■ Фрагмент источника ■
May 31, 2008 03:31
Подумали-подумали - и решили, что всё-таки надо дать еще один теоретический кусок из нашего трактата, потому что он напрямую относится к обсуждаемой нынче теме. Не дожидаясь окончания эксперимента, который предложила провести Эйтне, мы предлагаем свои соображения о самосознании писателя-альтерриста и о критериях, по которым можно отличить описание подлинной альтерры от подделки под таковое.
Итак...
-----------------------------------------------------------------------------------------------------------------------------------------------------
1.2.5. Альтерристы-писатели и писатели-альтерристы
Возвращаясь к теме соотношения альтерризма с литературой, мы непременно должны остановиться на таком деликатном моменте, как САМОСОЗНАНИЕ ПИСАТЕЛЯ-АЛЬТЕРРИСТА. Поскольку связь обсуждаемых материй весьма сложна и нелинейна, степень понимания тем или иным автором сути собственного творчества бывает очень различной. Писатель может в полной мере осознавать себя как альтеррист по призванию - со всеми вытекающими отсюда не только неисчерпаемыми возможностями, но и житейскими проблемами. Легко представить себе и полностью противоположный вариант: автор увлеченно сочиняет романы "с продолжением", страстно любит своих героев, отслеживает их жизнь, бережет ткань реальности и пр.- словом, ведет себя как полагается правильному альтерристу, - но при этом безмятежно не задумывается о многих проблемах, которым посвящена наша книга. Такое возможно по причине достаточно благоприятного положения писателя в современном обществе: его деятельность в любом случае заведомо одобрена, а уж если он причислен к работникам жанра развлекательной литературы, то с него и вовсе взятки гладки. В худшем случае его назовут халтурщиком и графоманом, заявят, что после двух первых книг он, как водится, "исписался" - и продолжать его читать (и почитать!) будут по преимуществу те, кто полюбил его в качестве альтерриста, вместе с его альтеррой и его альтерритами. Разумеется, достоинств такого автора как альтерриста всё это ни в коей мере не умаляет - необходимо только, чтобы он честно исполнял свой долг по отношению к своим героям и их жизни; достоинства же художественного оформления при таком раскладе имеют мало значения.

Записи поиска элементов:
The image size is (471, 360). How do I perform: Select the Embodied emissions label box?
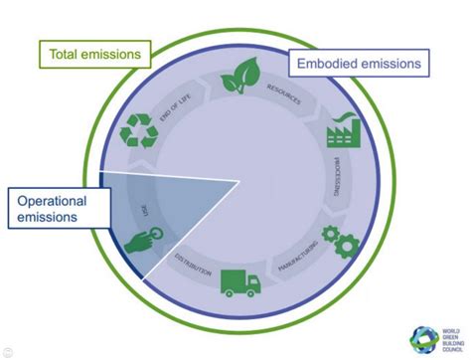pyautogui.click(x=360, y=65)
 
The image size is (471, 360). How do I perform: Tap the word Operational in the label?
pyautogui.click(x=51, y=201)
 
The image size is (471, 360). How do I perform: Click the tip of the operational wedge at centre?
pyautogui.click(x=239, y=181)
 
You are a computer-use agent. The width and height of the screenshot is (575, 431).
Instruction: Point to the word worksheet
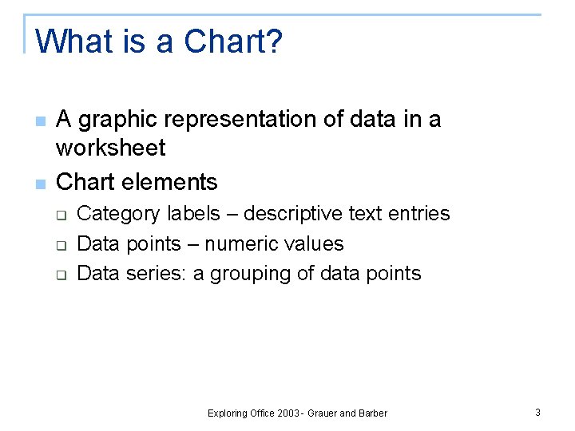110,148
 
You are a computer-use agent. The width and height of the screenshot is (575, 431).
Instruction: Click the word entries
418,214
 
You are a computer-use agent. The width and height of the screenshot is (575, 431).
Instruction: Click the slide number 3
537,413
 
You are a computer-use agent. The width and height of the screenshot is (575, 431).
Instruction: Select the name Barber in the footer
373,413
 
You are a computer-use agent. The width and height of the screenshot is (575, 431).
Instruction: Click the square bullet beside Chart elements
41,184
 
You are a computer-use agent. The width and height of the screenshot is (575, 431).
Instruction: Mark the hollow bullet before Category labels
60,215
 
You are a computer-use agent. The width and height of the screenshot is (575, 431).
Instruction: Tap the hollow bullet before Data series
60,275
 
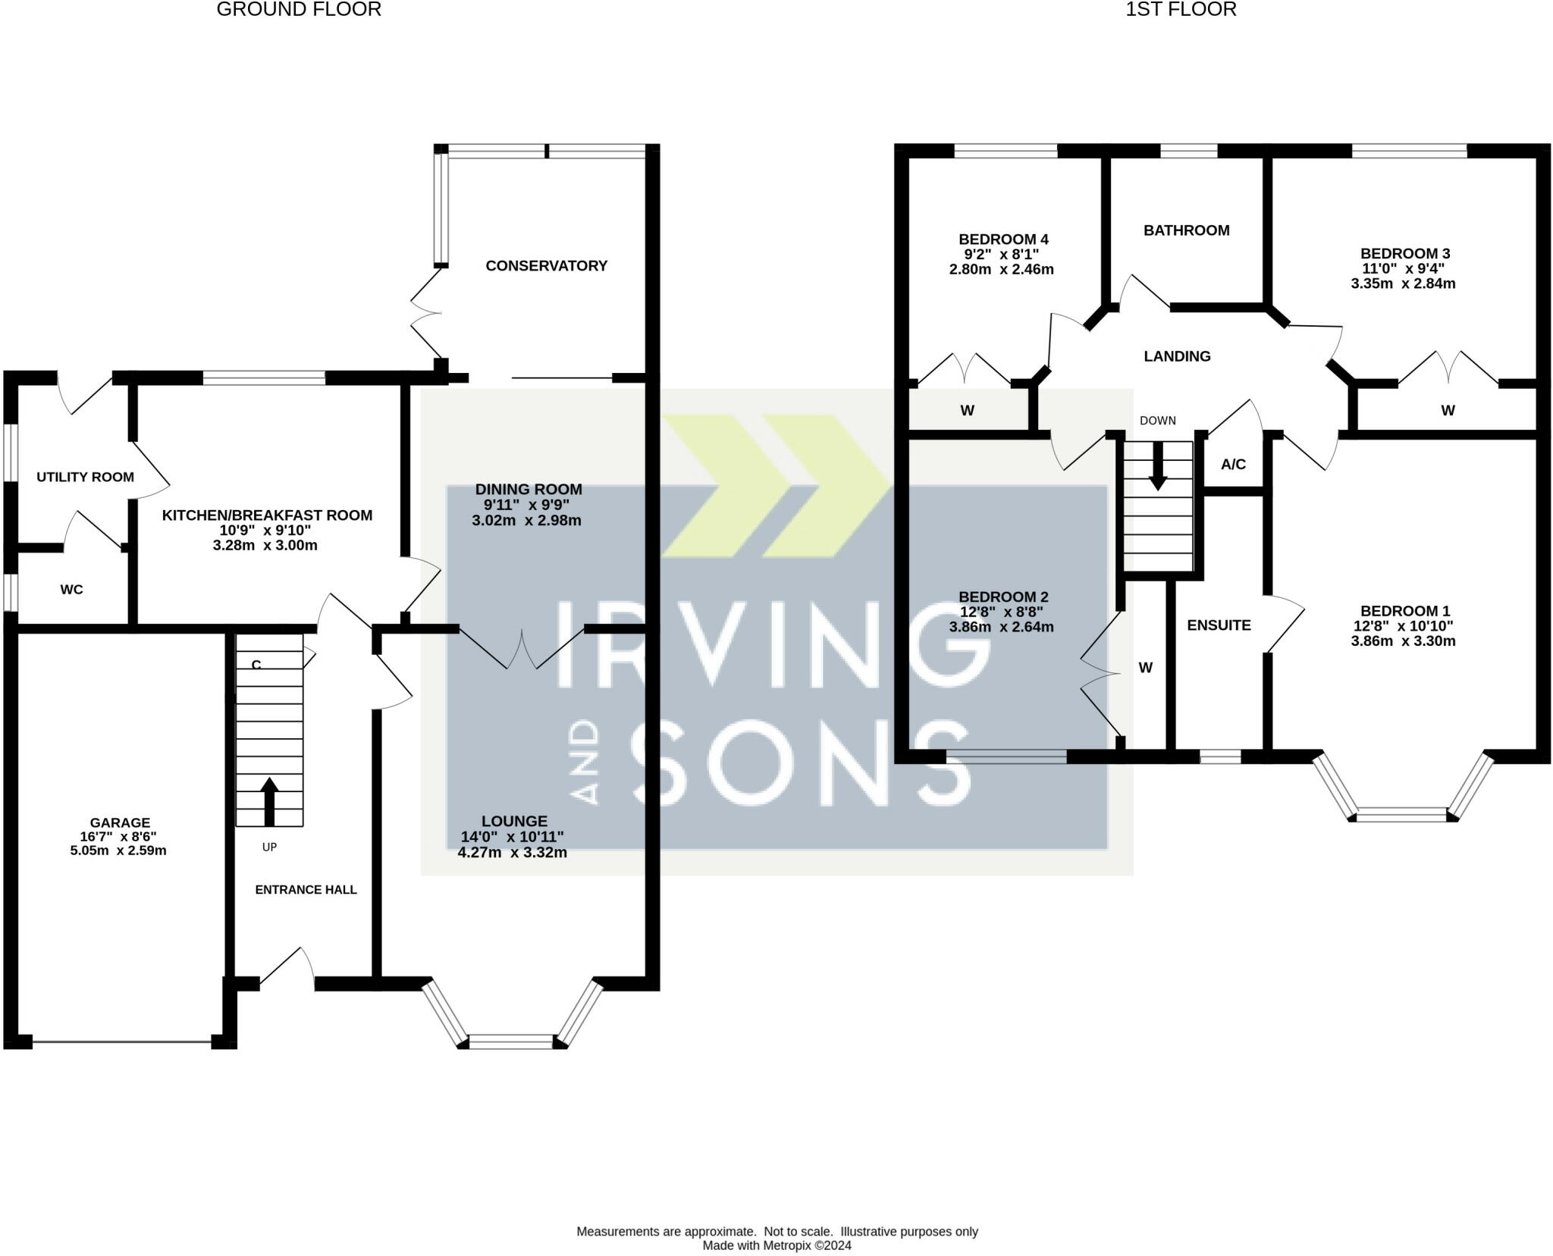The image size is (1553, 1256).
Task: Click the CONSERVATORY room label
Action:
...
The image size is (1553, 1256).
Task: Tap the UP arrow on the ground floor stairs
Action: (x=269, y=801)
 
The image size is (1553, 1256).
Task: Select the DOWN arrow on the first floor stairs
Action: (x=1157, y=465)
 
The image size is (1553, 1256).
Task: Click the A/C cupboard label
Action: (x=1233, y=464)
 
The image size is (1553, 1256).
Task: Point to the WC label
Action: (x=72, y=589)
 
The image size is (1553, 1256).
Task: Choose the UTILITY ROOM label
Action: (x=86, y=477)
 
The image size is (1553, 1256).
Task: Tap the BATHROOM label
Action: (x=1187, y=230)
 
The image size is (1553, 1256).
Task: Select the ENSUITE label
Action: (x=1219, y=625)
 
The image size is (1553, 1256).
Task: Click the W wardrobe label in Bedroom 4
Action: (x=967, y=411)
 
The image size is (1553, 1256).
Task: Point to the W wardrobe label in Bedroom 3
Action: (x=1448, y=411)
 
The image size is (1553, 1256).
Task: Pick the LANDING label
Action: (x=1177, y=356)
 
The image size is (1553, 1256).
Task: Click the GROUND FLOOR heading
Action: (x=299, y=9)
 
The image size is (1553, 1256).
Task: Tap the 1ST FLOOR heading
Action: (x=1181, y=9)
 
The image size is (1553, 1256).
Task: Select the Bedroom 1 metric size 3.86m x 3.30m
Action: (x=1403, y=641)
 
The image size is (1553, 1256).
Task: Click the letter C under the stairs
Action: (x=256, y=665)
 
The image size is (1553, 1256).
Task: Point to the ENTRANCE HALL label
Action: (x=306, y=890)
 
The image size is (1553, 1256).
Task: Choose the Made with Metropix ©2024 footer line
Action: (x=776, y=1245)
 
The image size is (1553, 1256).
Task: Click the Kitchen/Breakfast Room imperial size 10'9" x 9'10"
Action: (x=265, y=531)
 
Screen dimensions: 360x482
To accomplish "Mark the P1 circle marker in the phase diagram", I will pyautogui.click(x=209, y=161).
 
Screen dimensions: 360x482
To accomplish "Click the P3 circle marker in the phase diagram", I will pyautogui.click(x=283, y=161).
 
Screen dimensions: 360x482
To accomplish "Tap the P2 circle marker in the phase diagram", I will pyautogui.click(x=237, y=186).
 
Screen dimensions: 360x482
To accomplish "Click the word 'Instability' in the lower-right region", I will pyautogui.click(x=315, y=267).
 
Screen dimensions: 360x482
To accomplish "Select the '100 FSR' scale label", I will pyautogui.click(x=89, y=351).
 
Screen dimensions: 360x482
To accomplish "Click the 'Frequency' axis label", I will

■ Задания для выполнения ■
(1) Приведите дословно строки записей начиная со строки, содержащей «The image size is (471, 360). How do I perform: Tap», и вплоть до строки, содержащей «pyautogui.click(x=239, y=181)», включая обе.
(2) Продолжите текст о самосознании писателя-альтерриста, начав сразу после его последнего предложения.
Текст и записи никак не связаны между собой.

■ Ответы к заданиям ■
(1)
The image size is (471, 360). How do I perform: Tap the word Operational in the label?
pyautogui.click(x=51, y=201)
 
The image size is (471, 360). How do I perform: Click the tip of the operational wedge at centre?
pyautogui.click(x=239, y=181)

(2)
Вышеозначенный момент в очередной раз свидетельствует о том, с чего мы начали изложение существа нашей книги - а именно, о взаимосвязи глубинных человеческих потребностей. Человек нуждается в том, чтобы познавать то, что находится вдали от него - вдали по времени, месту, образу действия - и одни люди могут и хотят прикоснуться к этому непосредственно, а потом поделиться тем, что им открылось, другие же испытывают потребность выслушать или прочитать о результатах чужих постижений. Первые не лучше и не хуже, не выше и не ниже вторых - существует естественное распределение дарований, и озаботиться следует лишь тем, чтобы исключить взаимное предубеждение и максимально оптимизировать процесс взаимного одарения. Одним из необходимых этапов мы считаем осознание того факта, что альтерризм и литература - вещи разные, хоть и близкие, что они имеют совершенно разные задачи - и по этой причине критерии их эффективности и качества весьма различны.
1.2.6. О признаках подлинной альтерры
на книжных страницах
Необходимо иметь в виду, что все нижеследующие соображения абсолютного характера не носят, представляя из себя скорее вектора, чем жесткие константы. Однако по совокупности обозначенных моментов может быть вынесено некоторое суждение о том, отражает ли рассматриваемое произведение жизнь конкретной альтерры - или же оно является плодом вымысла в чистом виде; произведение ли искусства порождено данным вымыслом или образец халтуры - нам в данном случае совершенно безразлично. Несомненно, для тех, кто ставит во главу угла художественное слово как таковое, предложенная нами классификация не означает ровным счетом ничего - однако мы ведь и пишем не для них, а для любителей и ценителей альтерризма.
Итак, по каким признакам можно отличить описание подлинной альтерры?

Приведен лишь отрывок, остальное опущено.